Si el individuo es propietario de su cuerpo, lo es más aún de su conciencia. Pese a que sobre ambos tiene señorío, sobre esta última tiene soberanía absoluta. Se trata, ni más ni menos, que de su fuero interno. Pero para que tal dominio sea efectivo debe cultivarse. ¿Cómo? Ejercitando el juicio y la deliberación interior, generando opiniones propias y sopesándolas con las ajenas, efectuando conjeturas y soliloquios, etcétera. Inversamente, la conciencia adormecida, claudicante o apoltronada, se deja llevar por la corriente, flota en la ondulante marea de la opinión pública y se acurruca plácidamente en la tibieza de los lugares comunes. El individuo tiene conciencia; el hombre masa no, pues se la ofrendó al inquisidor de turno.

Es verdad que nadar contra la corriente es un riesgo demasiado alto. Casi siempre lo ha sido. Quizá no vale la pena desafiar los lugares comunes y encarar a los inquisidores de turno. Quizá, por eso, lo que se advierte por doquier es el murmullo monocorde de la masa, de la grey, de la muchedumbre. Es el apabullante zumbido de la estandarización.
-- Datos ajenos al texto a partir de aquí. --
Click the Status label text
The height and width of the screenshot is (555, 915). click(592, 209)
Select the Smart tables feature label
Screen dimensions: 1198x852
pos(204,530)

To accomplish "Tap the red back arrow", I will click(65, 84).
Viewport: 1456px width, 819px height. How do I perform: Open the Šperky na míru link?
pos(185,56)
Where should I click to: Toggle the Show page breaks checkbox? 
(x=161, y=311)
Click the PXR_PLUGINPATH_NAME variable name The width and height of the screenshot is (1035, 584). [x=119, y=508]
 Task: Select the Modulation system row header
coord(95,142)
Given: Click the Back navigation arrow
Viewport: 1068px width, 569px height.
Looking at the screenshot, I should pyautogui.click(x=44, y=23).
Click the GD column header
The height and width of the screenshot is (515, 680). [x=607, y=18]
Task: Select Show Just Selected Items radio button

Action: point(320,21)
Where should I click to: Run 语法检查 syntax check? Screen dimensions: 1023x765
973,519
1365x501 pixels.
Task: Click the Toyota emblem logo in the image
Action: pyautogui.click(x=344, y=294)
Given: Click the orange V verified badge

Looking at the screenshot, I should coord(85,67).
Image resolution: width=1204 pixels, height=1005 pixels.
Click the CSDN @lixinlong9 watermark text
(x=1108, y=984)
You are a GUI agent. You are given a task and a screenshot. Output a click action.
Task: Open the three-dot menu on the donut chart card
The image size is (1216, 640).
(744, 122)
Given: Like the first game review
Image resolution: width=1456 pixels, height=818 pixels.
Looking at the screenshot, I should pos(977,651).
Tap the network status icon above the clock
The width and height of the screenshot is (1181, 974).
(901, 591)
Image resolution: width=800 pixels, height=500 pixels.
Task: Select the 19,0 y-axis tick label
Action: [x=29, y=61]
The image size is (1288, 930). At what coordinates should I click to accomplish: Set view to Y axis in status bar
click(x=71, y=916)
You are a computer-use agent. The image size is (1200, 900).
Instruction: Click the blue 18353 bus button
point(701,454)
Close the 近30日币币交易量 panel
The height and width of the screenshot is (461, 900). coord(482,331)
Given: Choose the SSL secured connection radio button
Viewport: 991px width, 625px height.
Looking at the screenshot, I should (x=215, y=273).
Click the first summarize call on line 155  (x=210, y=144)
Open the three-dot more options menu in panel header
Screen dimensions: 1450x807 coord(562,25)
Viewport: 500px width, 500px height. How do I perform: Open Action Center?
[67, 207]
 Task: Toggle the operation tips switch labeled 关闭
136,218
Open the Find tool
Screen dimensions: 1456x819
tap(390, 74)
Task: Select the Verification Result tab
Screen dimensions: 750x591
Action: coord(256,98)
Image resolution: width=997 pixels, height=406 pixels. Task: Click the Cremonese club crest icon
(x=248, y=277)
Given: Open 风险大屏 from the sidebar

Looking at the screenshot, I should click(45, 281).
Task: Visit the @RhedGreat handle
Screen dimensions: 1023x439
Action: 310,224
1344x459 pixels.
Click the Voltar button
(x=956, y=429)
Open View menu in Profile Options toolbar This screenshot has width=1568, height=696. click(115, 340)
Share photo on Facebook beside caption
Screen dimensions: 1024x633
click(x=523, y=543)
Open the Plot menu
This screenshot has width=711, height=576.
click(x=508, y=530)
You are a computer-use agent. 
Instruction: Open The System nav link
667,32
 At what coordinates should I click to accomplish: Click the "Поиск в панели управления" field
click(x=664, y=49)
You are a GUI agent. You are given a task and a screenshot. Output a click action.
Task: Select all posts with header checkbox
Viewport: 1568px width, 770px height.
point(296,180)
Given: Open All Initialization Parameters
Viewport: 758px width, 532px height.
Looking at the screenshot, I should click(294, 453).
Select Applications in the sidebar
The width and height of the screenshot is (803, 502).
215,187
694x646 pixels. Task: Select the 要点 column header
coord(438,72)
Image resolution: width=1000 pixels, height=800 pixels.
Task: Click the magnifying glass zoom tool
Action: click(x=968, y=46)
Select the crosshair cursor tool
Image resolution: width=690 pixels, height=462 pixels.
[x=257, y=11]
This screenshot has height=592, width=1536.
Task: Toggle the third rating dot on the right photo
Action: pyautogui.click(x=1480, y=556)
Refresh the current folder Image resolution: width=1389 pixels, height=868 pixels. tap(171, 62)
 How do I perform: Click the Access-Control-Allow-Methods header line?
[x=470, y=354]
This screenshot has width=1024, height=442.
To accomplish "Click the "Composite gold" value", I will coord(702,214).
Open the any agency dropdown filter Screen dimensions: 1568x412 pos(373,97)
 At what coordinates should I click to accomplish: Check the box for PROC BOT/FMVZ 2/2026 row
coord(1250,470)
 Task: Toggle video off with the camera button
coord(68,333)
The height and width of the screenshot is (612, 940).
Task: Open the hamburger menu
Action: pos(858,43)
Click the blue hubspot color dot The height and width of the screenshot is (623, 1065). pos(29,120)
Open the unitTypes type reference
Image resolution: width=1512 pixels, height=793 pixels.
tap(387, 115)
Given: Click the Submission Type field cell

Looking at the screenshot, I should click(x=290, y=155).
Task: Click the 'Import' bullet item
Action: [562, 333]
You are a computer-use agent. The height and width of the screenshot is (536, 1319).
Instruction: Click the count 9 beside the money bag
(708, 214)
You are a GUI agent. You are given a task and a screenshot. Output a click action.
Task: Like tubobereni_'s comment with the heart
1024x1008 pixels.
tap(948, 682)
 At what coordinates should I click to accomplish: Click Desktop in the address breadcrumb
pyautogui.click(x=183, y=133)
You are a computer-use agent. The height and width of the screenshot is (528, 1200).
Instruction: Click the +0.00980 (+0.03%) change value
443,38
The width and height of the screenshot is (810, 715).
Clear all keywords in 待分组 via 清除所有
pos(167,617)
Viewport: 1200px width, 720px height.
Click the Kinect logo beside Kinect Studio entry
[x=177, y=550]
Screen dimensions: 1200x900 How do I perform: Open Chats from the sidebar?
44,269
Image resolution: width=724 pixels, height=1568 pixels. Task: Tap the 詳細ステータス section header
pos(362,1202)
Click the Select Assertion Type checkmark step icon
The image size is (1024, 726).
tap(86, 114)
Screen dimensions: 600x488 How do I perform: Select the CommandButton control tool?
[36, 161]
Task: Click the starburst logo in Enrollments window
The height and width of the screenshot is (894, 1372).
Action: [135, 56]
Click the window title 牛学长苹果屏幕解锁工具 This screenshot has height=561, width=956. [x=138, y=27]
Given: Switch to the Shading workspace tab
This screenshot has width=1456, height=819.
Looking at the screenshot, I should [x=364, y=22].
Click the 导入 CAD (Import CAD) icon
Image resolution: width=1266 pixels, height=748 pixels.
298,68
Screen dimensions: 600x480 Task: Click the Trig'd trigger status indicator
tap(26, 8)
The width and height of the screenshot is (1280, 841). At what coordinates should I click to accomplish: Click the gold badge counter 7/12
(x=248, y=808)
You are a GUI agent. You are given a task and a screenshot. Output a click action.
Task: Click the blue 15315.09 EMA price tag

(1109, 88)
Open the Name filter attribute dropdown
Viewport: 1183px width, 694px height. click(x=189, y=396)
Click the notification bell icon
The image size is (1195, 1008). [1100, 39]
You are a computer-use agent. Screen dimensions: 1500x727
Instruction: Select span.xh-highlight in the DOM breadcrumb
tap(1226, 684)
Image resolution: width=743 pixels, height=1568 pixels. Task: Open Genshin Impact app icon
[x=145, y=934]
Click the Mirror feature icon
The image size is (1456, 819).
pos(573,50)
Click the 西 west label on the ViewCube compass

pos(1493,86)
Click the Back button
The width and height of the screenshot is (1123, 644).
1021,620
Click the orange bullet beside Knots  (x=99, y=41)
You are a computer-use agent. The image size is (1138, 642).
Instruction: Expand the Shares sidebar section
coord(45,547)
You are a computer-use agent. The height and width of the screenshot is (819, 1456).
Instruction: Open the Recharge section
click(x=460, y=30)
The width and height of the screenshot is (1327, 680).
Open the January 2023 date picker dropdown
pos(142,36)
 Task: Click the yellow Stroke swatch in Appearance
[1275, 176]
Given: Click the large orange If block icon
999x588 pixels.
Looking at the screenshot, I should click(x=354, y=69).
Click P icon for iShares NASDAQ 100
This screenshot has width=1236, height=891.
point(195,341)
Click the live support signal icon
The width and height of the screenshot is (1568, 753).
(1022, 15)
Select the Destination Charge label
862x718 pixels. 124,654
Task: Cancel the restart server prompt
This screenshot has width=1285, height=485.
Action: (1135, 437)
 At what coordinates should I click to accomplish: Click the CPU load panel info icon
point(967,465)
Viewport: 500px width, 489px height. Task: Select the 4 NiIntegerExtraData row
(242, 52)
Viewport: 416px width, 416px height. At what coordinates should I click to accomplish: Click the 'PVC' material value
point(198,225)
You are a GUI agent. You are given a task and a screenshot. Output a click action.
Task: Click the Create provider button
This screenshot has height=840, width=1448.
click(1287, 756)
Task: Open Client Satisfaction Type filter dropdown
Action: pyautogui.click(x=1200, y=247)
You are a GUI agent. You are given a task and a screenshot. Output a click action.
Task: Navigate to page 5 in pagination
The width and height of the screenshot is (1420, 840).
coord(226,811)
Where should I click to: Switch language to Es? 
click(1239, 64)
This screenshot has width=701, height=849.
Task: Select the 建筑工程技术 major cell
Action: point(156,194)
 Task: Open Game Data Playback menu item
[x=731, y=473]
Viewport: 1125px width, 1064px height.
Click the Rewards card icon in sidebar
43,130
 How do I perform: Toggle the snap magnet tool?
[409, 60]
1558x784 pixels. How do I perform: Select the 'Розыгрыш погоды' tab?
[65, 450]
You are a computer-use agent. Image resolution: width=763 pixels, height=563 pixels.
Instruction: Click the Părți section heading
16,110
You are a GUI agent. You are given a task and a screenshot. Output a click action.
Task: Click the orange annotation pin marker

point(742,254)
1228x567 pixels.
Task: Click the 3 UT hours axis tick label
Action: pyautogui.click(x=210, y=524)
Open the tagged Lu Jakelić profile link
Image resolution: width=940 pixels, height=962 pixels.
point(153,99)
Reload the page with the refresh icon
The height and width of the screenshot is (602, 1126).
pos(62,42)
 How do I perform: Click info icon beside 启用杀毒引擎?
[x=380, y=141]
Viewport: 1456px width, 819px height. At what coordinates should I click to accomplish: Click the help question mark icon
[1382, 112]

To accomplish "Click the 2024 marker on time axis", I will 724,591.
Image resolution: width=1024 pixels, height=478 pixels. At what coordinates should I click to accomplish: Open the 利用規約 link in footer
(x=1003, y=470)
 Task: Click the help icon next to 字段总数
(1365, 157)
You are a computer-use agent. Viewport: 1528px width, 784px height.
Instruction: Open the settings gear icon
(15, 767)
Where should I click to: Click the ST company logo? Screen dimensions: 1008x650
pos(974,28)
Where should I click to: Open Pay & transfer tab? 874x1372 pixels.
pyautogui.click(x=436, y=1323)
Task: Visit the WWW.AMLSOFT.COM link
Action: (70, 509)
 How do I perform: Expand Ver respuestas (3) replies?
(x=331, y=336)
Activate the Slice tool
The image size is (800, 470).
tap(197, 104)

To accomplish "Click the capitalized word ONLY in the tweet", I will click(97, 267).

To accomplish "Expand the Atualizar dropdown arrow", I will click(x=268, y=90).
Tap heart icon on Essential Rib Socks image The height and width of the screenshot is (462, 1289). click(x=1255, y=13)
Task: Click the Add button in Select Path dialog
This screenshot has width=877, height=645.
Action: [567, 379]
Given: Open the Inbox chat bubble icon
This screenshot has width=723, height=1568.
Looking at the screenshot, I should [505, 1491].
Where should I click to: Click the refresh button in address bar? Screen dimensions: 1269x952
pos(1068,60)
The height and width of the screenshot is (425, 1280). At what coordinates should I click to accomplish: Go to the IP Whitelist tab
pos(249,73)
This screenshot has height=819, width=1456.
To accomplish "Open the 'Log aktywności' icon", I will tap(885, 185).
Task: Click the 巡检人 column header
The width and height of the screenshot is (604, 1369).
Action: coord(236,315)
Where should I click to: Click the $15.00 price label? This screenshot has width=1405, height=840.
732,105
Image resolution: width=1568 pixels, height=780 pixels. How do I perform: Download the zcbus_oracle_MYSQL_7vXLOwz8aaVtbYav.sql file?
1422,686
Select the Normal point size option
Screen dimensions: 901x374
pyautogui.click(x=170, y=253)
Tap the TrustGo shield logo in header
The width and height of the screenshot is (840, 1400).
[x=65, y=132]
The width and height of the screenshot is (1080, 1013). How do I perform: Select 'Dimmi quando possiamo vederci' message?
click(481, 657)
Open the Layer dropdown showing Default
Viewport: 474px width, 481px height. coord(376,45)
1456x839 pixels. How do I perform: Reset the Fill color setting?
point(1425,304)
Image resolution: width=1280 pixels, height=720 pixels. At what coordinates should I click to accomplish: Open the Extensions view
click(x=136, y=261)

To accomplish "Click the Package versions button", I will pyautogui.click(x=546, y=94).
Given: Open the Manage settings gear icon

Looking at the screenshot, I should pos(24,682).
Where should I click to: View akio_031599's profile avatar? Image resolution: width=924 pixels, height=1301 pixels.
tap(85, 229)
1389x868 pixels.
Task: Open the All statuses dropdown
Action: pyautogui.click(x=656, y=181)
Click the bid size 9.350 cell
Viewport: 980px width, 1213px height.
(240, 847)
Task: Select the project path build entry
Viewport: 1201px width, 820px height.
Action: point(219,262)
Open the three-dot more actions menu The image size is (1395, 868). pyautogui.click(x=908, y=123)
La masa un día se comporta como un rebaño de ovejas y al día siguiente como una jauría de lobos. No hay contradicción en todo ello. Todo sigue igual. Sólo cambia el nombre de la manada y el nombre del silbato, del credo, del inquisidor al cual se somete. Sólo se trata de cambios cosméticos. La forma permanece inmutable, sólo varía el contenido que alberga en su interior.